I call for some open-mindedness on that, as we go forward. I am sure it will be the subject of some debate at committee when the bill finally gets there, as I am confident it will. The discussion is not over, and I think it is important that we perhaps at least agree on some of the guiding principles for that conversation before partisan lines get drawn too starkly in the sand.
I do think there are a number of things that are not addressed in the bill that ought to be addressed. For instance, there is the question of how to collect nomination signatures. Everyone in this House knows that 100 signatures from people who live in the riding are needed in order to be officially nominated as a candidate with Elections Canada. Usually that is done by going door to door with sheets of paper and pens. That is not going to make a lot of sense in the context of a pandemic election, so we need another way that is appropriate and safe to do that.

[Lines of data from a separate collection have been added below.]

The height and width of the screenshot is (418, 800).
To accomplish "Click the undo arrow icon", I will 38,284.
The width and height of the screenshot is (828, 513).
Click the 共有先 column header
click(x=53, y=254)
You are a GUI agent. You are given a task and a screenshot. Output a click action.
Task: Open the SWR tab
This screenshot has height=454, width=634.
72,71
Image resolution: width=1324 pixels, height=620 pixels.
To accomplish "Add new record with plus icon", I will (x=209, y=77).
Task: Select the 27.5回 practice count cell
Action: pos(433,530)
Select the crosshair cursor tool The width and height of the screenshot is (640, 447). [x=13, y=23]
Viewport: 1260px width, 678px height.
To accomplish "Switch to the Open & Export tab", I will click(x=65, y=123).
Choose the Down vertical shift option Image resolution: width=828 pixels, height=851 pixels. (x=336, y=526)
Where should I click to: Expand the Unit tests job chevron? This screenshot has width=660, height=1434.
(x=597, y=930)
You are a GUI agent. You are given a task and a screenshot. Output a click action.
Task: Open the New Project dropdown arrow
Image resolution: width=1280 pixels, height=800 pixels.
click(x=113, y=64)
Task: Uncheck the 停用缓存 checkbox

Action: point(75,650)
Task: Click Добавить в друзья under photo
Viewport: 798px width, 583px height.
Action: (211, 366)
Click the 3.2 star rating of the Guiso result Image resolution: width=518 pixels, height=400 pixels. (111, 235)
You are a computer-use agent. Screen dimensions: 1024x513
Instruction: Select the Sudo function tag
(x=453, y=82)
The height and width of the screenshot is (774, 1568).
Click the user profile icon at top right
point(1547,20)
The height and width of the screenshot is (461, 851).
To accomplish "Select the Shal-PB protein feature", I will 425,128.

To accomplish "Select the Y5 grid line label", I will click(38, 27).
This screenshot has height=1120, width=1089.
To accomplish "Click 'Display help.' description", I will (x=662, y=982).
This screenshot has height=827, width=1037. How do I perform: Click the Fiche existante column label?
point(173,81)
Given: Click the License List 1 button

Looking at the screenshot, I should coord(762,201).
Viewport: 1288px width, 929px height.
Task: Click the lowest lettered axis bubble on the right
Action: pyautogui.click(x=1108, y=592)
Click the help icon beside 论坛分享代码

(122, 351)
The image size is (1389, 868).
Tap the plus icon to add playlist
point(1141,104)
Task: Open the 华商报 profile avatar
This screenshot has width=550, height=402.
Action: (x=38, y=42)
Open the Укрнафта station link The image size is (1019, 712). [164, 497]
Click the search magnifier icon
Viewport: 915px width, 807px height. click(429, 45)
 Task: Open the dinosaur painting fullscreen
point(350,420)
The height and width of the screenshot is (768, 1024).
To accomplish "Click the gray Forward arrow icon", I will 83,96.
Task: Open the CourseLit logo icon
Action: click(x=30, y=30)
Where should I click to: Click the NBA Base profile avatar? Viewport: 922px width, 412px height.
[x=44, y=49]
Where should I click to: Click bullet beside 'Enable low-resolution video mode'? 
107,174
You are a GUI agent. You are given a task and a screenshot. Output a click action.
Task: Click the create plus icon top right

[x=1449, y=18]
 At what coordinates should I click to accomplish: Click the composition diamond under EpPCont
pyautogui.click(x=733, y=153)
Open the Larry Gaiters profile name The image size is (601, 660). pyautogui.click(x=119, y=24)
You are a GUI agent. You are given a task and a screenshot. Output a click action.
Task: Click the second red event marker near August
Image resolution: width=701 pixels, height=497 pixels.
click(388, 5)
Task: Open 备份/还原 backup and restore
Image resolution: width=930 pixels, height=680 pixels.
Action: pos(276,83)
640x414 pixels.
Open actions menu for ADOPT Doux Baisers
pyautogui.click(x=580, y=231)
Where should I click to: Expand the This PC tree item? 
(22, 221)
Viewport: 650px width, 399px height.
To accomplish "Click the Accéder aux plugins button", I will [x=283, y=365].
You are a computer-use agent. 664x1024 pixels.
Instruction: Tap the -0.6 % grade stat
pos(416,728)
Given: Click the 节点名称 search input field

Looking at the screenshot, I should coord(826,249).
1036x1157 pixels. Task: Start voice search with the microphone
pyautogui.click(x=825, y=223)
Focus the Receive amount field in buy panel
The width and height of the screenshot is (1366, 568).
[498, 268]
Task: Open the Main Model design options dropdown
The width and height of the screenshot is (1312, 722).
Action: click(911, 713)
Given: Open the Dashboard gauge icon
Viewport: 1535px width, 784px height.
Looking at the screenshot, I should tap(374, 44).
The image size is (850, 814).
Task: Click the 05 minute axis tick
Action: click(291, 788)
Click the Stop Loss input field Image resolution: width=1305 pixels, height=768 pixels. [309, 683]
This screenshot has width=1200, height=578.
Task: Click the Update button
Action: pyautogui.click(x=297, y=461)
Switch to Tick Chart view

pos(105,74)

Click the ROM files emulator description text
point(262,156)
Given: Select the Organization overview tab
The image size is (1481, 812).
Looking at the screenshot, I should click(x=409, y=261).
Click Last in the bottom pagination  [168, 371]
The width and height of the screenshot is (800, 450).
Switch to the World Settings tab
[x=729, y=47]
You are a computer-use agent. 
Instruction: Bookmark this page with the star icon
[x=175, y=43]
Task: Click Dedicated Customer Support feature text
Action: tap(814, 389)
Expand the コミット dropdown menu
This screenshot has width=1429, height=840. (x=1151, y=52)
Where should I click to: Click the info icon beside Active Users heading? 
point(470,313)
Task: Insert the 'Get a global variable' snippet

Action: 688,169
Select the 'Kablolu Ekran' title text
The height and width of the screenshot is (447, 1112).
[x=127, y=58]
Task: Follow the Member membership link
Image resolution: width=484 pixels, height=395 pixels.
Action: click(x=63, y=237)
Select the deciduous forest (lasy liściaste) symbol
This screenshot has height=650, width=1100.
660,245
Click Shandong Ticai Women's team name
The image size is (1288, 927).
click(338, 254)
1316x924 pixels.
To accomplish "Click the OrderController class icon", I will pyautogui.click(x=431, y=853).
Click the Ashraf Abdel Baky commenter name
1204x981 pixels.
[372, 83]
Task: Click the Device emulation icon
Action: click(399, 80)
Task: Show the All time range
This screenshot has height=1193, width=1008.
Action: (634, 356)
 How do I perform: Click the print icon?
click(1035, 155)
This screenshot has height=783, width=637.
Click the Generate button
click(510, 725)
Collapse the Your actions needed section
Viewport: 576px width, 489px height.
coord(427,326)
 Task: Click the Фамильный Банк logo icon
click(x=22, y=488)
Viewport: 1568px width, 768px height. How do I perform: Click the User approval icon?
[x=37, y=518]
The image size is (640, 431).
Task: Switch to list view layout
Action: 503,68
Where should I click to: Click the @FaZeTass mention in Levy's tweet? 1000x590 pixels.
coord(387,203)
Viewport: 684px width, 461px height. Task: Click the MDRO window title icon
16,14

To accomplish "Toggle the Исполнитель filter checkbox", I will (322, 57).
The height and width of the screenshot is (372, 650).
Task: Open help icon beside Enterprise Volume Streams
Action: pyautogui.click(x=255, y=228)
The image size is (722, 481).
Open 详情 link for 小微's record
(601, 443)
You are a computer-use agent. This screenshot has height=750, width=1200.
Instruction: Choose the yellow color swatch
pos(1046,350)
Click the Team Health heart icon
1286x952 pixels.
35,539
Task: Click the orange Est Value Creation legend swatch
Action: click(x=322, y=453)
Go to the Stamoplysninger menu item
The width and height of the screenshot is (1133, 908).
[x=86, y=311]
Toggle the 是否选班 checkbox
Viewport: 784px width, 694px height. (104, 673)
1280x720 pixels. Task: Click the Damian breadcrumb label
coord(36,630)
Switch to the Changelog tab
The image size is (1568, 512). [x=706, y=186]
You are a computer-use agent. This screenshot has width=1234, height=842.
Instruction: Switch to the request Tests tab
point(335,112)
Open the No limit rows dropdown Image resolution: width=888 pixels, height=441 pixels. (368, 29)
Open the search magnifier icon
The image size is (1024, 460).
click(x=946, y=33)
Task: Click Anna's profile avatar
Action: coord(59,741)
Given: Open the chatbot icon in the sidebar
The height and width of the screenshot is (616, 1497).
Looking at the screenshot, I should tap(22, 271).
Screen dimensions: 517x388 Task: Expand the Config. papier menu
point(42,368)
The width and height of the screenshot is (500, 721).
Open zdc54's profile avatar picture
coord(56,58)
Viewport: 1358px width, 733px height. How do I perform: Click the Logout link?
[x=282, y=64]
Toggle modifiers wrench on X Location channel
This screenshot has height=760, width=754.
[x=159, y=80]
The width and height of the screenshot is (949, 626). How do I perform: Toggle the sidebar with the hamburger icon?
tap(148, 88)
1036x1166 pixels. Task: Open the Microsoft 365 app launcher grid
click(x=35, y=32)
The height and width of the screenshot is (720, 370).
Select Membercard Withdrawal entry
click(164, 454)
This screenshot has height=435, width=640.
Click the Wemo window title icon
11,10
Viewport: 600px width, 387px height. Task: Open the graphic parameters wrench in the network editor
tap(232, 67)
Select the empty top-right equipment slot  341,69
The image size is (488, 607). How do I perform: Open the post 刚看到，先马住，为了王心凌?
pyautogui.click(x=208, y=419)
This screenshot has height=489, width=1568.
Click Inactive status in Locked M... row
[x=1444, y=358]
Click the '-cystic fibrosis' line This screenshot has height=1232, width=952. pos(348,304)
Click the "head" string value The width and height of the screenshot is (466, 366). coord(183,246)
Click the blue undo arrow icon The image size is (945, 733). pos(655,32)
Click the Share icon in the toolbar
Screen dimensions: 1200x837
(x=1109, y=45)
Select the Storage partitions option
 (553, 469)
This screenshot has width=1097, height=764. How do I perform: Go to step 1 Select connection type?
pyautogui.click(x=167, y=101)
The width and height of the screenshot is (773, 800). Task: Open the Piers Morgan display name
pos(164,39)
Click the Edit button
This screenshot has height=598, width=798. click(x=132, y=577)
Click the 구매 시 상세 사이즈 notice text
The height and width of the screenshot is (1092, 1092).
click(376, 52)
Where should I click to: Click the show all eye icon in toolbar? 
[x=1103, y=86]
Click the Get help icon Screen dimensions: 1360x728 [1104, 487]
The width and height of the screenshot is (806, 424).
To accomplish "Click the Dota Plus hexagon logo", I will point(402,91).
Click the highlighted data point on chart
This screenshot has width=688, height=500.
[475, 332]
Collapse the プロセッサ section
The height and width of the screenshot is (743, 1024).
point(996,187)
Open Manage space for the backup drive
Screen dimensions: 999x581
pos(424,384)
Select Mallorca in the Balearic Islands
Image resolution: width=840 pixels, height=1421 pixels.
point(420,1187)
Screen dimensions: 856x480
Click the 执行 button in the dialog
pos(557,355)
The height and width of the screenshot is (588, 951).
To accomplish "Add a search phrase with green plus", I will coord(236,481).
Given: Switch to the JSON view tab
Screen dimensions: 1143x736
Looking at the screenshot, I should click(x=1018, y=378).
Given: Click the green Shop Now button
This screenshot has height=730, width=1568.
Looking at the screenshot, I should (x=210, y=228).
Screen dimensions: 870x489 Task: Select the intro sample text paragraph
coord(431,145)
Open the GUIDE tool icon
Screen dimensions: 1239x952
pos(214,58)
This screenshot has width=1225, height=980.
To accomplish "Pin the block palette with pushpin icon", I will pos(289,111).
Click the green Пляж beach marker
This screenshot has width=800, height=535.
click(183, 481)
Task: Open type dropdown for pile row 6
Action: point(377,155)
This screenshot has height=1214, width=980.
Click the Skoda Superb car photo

This bill does allow for people to apply for a special ballot online. While I think that is a great thing, a great tool, and that it will be wonderful for the people who are able to avail themselves of that because they have the technological literacy and the equipment in their own home, I am very mindful that there are a lot of people for whom that technology is not accessible. Those people are going to need to apply in person without having to print the documents at home.
We in the NDP recognize that we have an incredibly valuable resource at our fingertips, which is Canada Post. It has a number of postal outlets in every community across the country with people who already check ID for other reasons. I think it is well equipped to be a space for those who need it to go and apply for a special ballot in person.
We encourage the government and Elections Canada to look very seriously at leveraging that network to ensure that people can access their right to vote, if the time comes when they will be required to do so. Whether that is best done in the legislation or not is a question we are open to discussing, but seeing a commitment to that is important in recognizing all the people for whom online is simply not the best tool.
We have talked a little bit about the campus vote program. There are obviously some different opinions about whether that ought to continue, but we heard from student representatives at committee. Students very clearly continue to live and work on campuses, and we can increase access to the vote if we maintain that important program. It ought to be done.
I think one of the other things that we need to see, which I am sure Elections Canada will be addressing in its own way, is that we should know if there is anything legislatively required in order to do this in the best way before we approve the bill. There is the question of scrutineering in long-term care facilities. As much as we have talked a bit about how to staff those, there is still the question of having scrutineers come in.
Those are my initial thoughts. I can see the Speaker is anxious to get on with the orders of the day. Thank you very much for your grace in allowing me to conclude.